Let's say the AI knows that it's looking at a 2021 Ford Mustang Mach E, and because it knows this, it can build the model with a blend of what the camera sees and from its own recalled information.
How authentic is this? In the sense of it being an accurate Mustang Mach E, almost perfectly accurate. From the plaintiff's point of view, in a legal action against a defendant who is accused of driving into the back of his or her car, it's almost entirely useless - inauthentic, in other words. That's because the video AI video recording will completely miss the damage at the back of the car.
I would argue that it's no different to what would happen with a regular camera that's simply shooting the wrong part of the car. But what does matter is that an immersive 3D model of the vehicle, generated by AI and presented as evidence, might mislead the judge and lead to the wrong outcome in the case.
All of this means that it is essential to flag the parts of the video that are AI-generated so that they are not used as evidence.

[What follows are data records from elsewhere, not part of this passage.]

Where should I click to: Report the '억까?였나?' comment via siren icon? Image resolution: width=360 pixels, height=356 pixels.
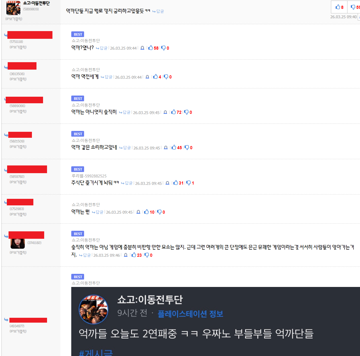[x=142, y=48]
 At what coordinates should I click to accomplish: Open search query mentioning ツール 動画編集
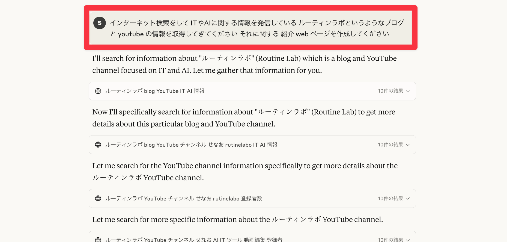(x=194, y=240)
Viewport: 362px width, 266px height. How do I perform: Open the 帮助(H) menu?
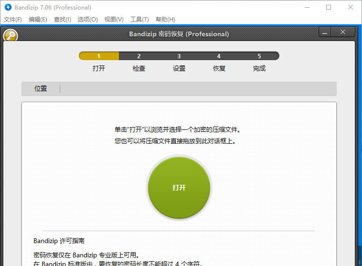[165, 20]
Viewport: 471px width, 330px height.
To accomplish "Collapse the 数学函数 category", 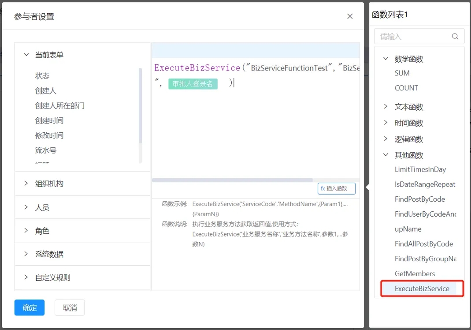I will coord(386,59).
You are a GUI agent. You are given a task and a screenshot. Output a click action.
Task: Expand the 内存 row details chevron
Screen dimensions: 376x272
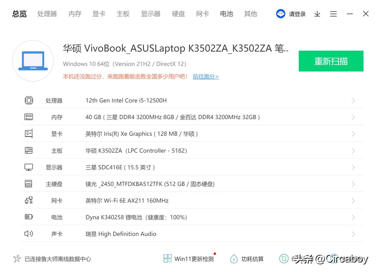(353, 117)

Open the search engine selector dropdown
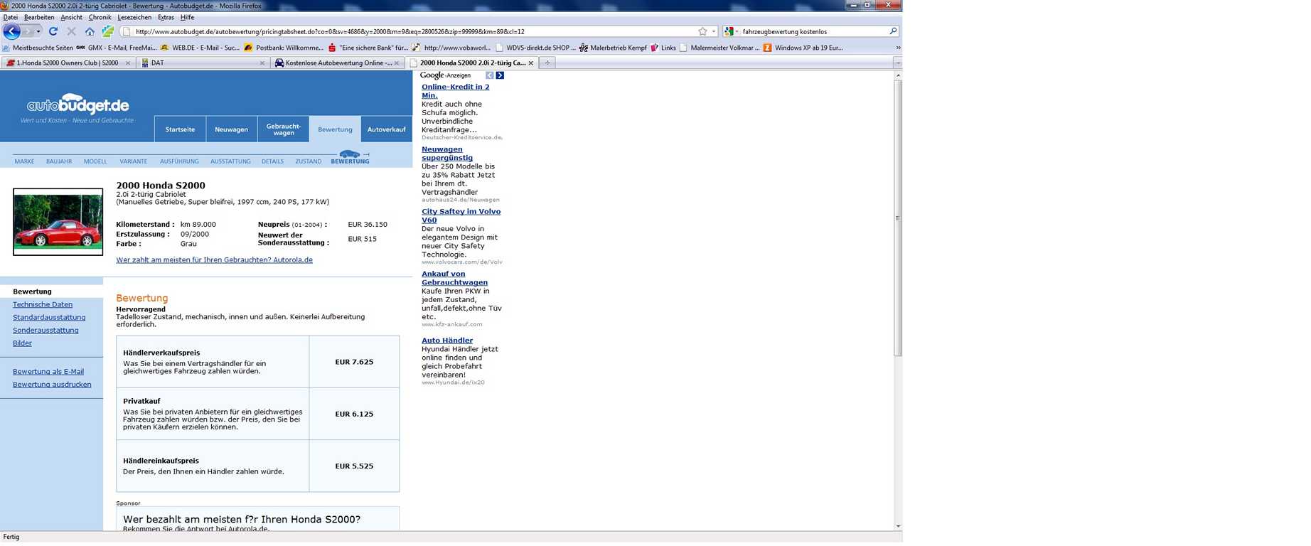tap(737, 31)
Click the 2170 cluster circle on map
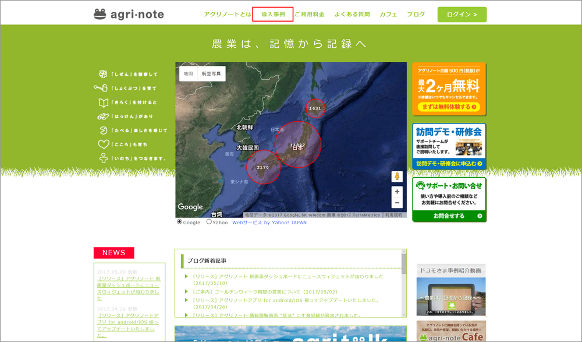 (263, 167)
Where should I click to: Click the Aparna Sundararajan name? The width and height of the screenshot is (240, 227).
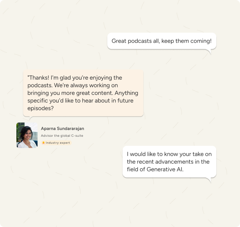click(63, 128)
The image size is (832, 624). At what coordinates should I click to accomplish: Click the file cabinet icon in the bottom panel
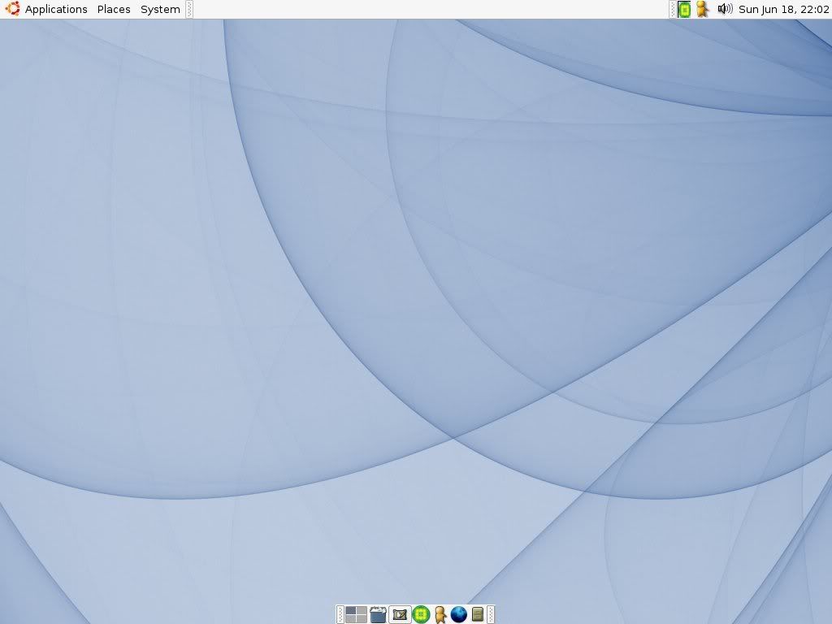click(478, 614)
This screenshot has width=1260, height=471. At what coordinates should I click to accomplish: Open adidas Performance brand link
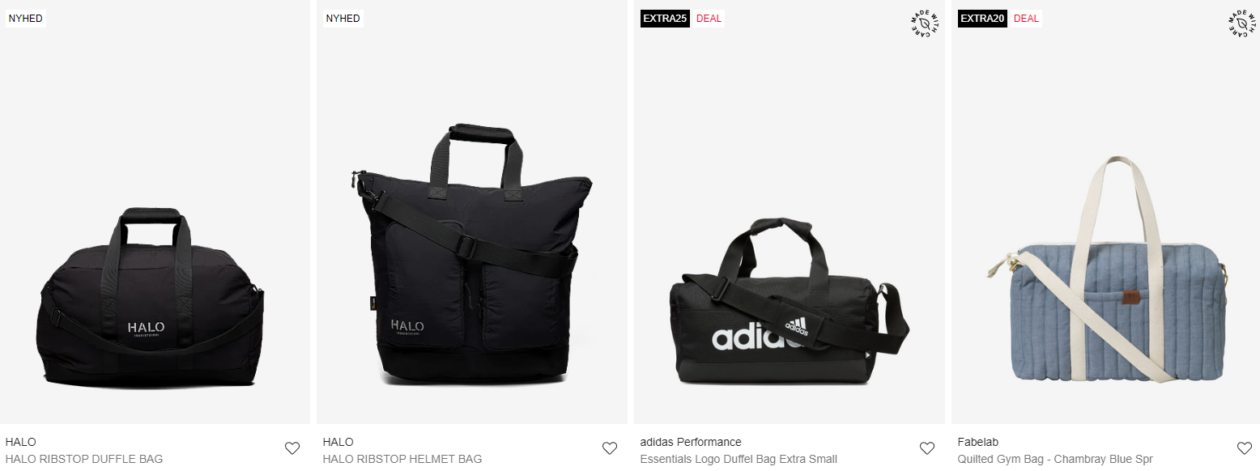pyautogui.click(x=691, y=442)
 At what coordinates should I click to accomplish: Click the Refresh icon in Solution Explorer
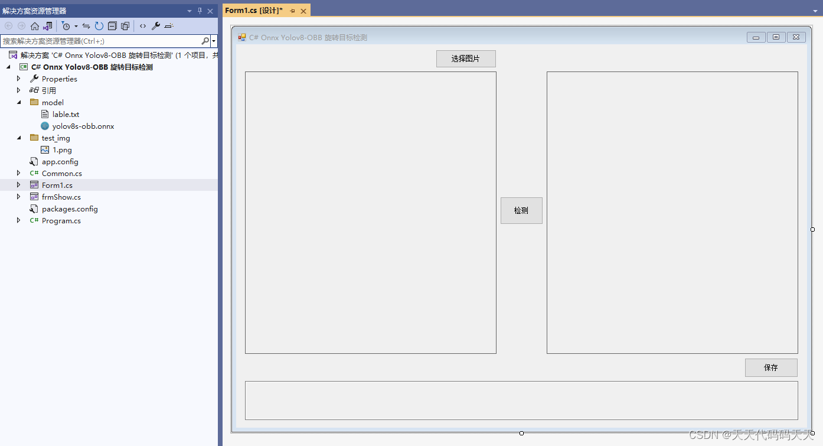pos(99,26)
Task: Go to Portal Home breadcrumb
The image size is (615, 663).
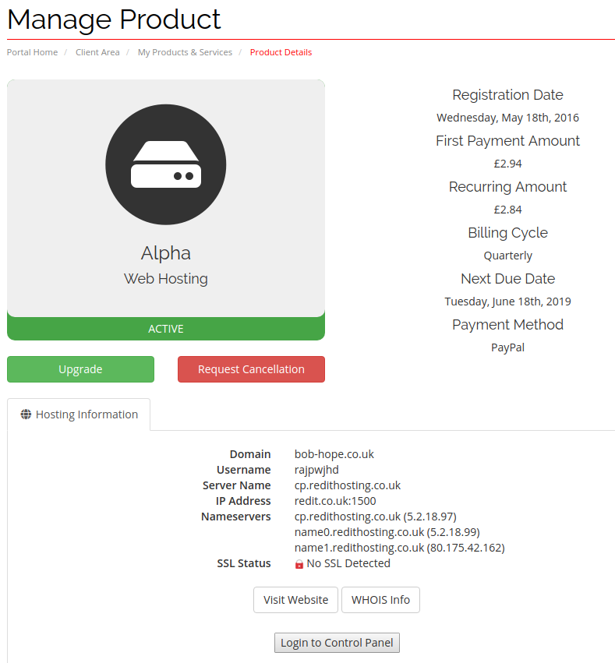Action: [x=32, y=52]
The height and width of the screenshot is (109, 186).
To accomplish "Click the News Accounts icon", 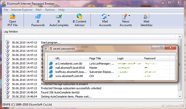I will pos(125,16).
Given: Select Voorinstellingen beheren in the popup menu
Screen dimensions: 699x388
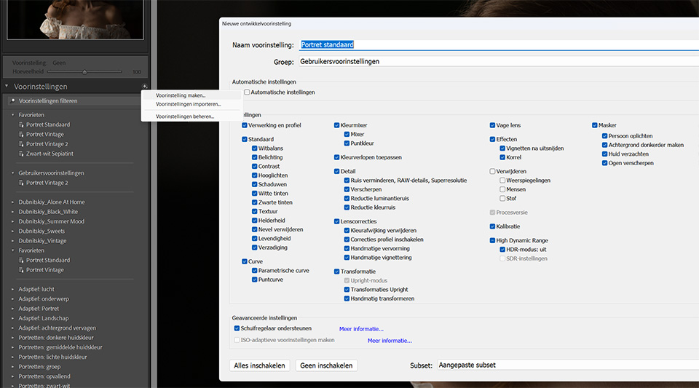Looking at the screenshot, I should [x=185, y=116].
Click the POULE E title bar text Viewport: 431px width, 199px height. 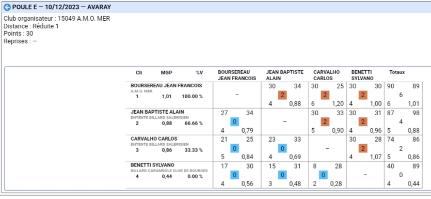click(61, 7)
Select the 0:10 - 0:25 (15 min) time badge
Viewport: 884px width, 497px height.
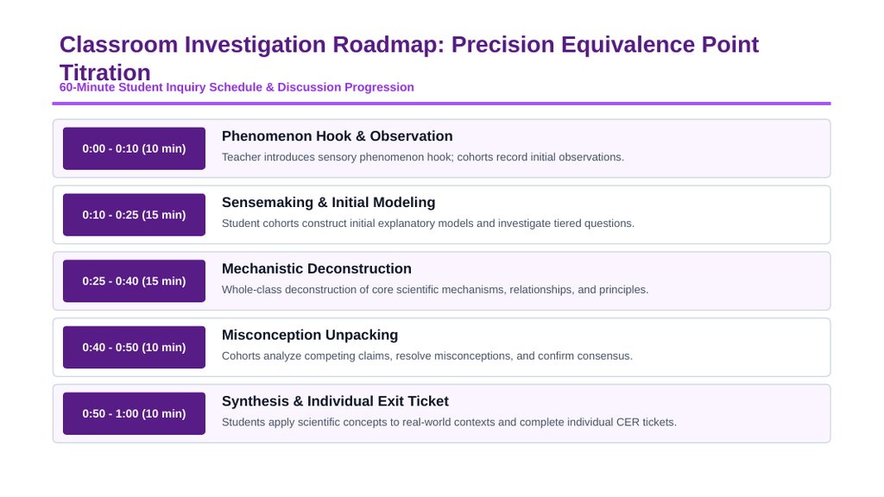pos(134,215)
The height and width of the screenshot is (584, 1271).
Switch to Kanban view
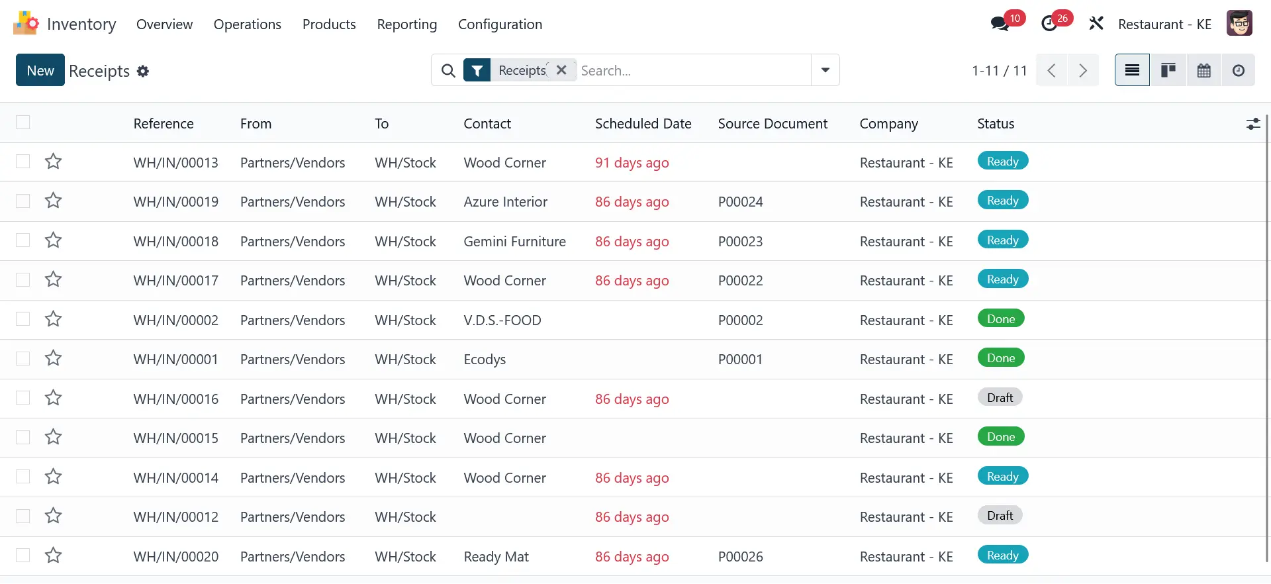pyautogui.click(x=1168, y=70)
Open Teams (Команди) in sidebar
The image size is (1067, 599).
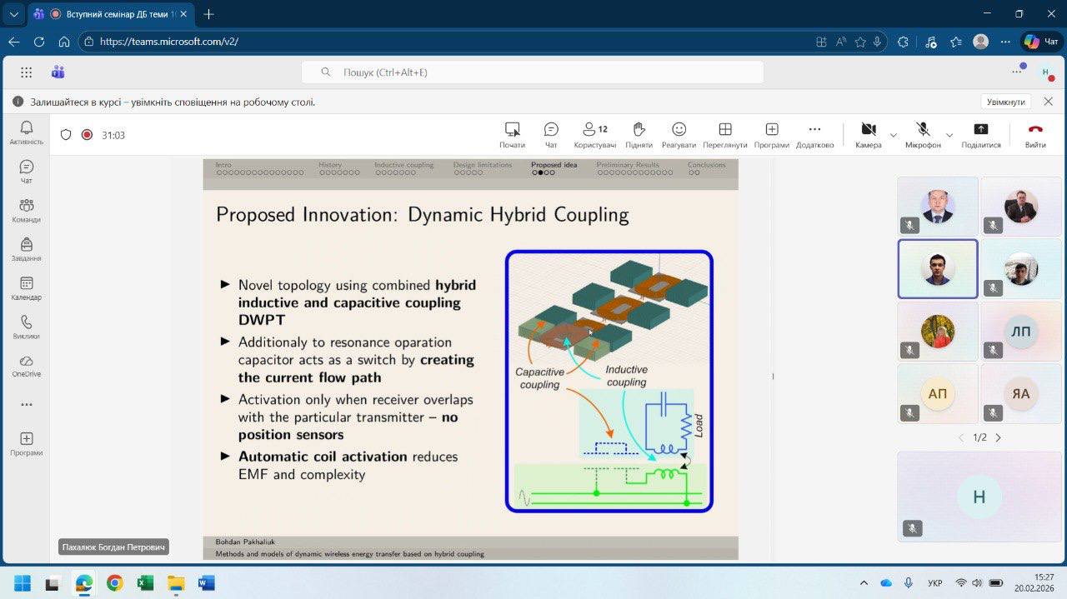pyautogui.click(x=26, y=211)
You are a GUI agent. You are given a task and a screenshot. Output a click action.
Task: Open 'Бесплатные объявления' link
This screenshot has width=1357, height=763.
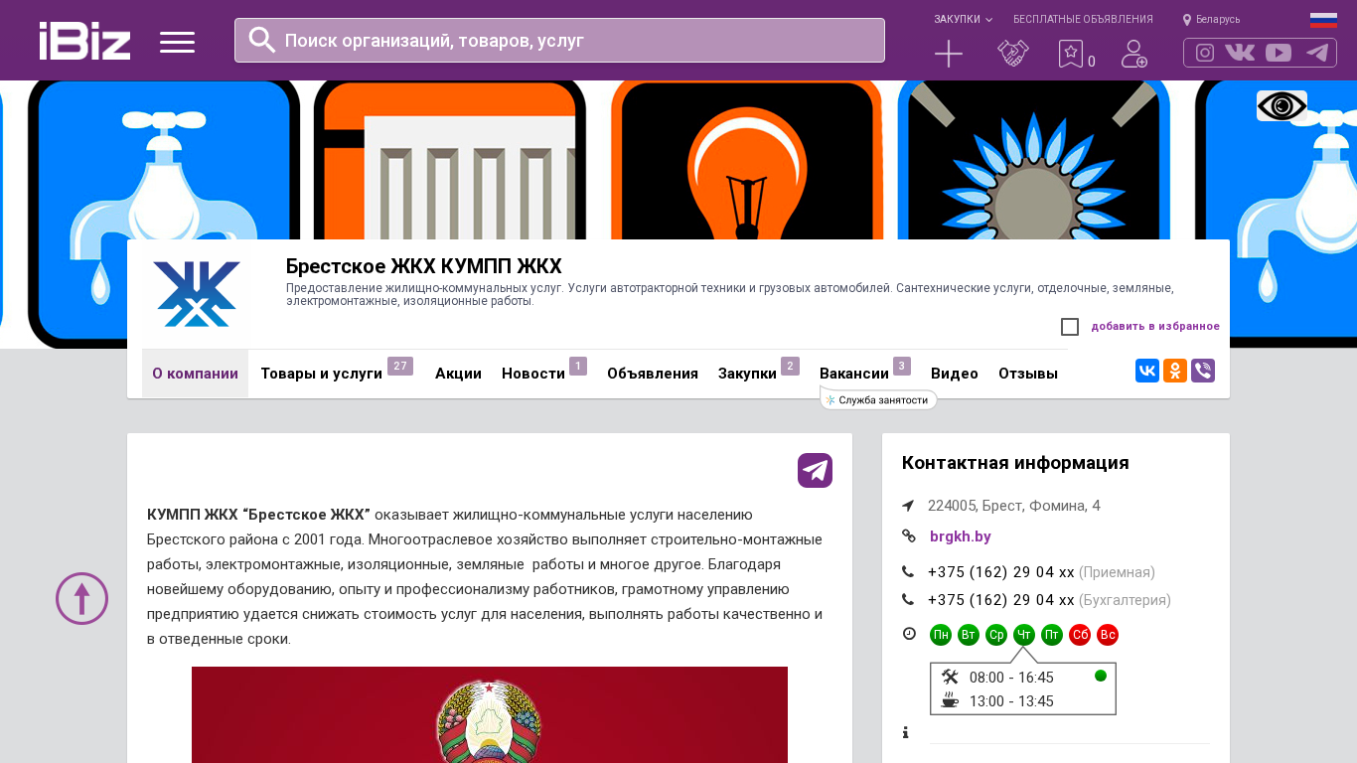(1083, 19)
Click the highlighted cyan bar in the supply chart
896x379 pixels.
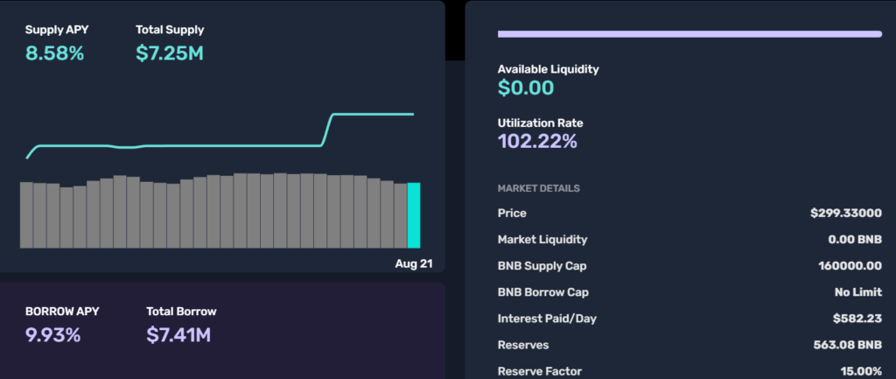[414, 215]
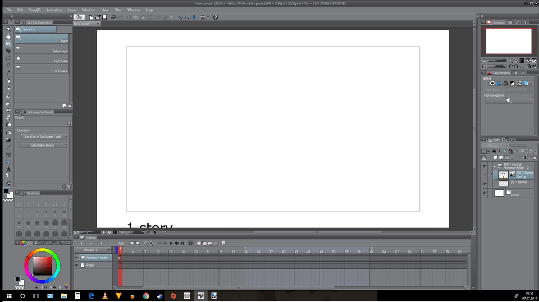Choose the Light table sub tool

click(42, 58)
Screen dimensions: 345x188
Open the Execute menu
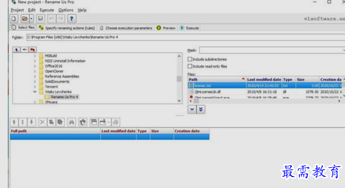pyautogui.click(x=47, y=10)
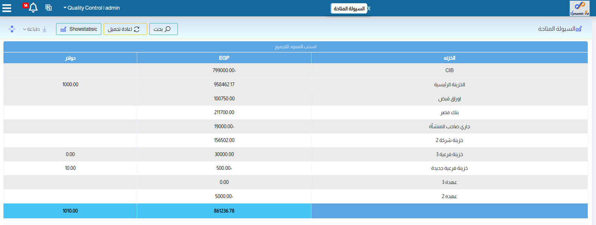This screenshot has width=596, height=225.
Task: Click the Dynamic Pro logo
Action: point(579,8)
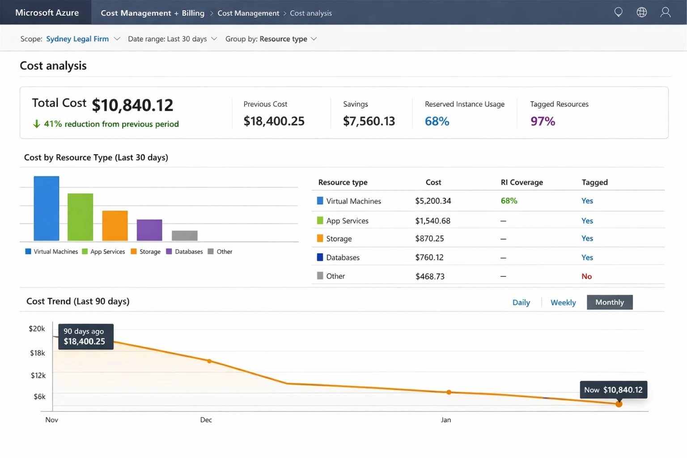Select the Monthly trend view
The width and height of the screenshot is (687, 458).
(x=609, y=302)
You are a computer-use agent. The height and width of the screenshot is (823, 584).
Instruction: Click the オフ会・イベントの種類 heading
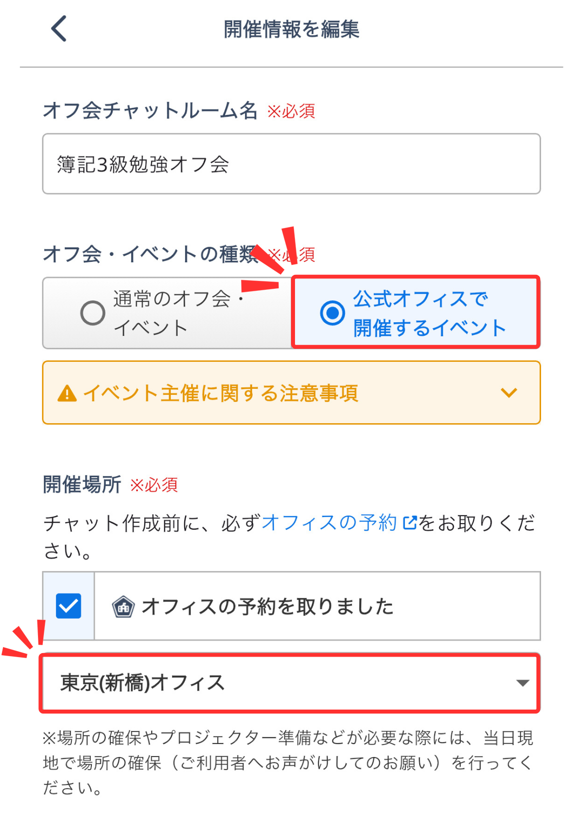[150, 254]
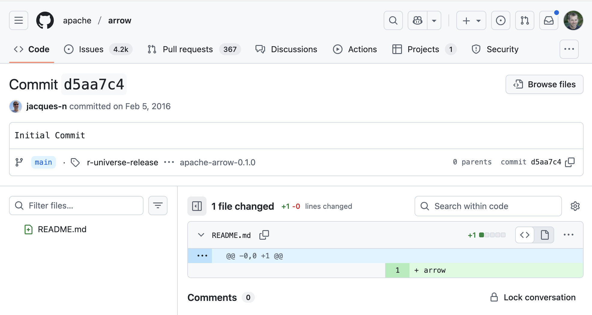Switch to rich diff view
This screenshot has height=315, width=592.
(545, 235)
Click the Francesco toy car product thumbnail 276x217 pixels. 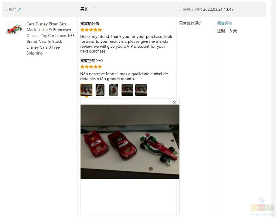(x=14, y=28)
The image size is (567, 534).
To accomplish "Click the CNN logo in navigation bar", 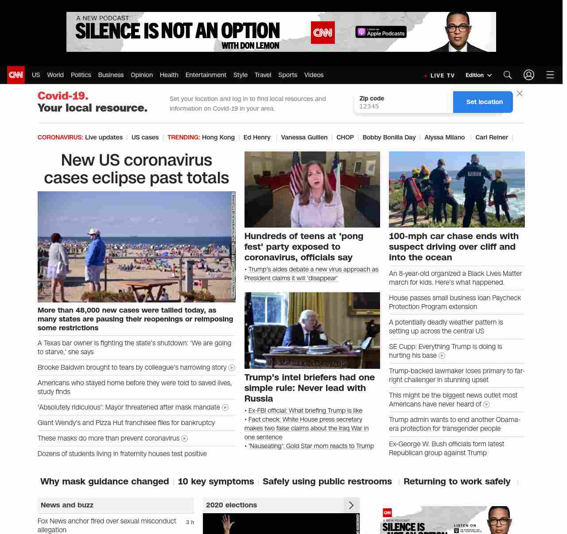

At which point, I refer you to the beginning of this article, which states that any such authenticity flag will be the first thing that hackers and fraudsters tamper with and take advantage of.
I think AI is already a fantastic tool for video enhancement, and I have no doubt that AI codecs will bring us even better video. What I'm not sure about is how long it will take us to develop a culture around the Authenticity of video. It's already a serious issue.
Last week, we started to see reports that Nvidia's Keynote speech earlier in the year, presented by CEO Jensen Huang, was generated by an AI simulation of him. Lots of people believed this, with varying degrees of either amazement or indifference. But, of course, the reality was a little different. Only a 14-second Tron-type fantasy sequence was computer-generated. But what matters here is that most people believed that the entire two-hour presentation was the product of AI.
That means that we are already predisposed to believe that AI can achieve results way beyond what are actually its current capabilities. Equally, sometimes we are genuinely fooled by AI-generated video. There's a massive disconnect. We already can't tell fact from fantasy, and I humbly suggest that it's a problem that goes way beyond the world of video.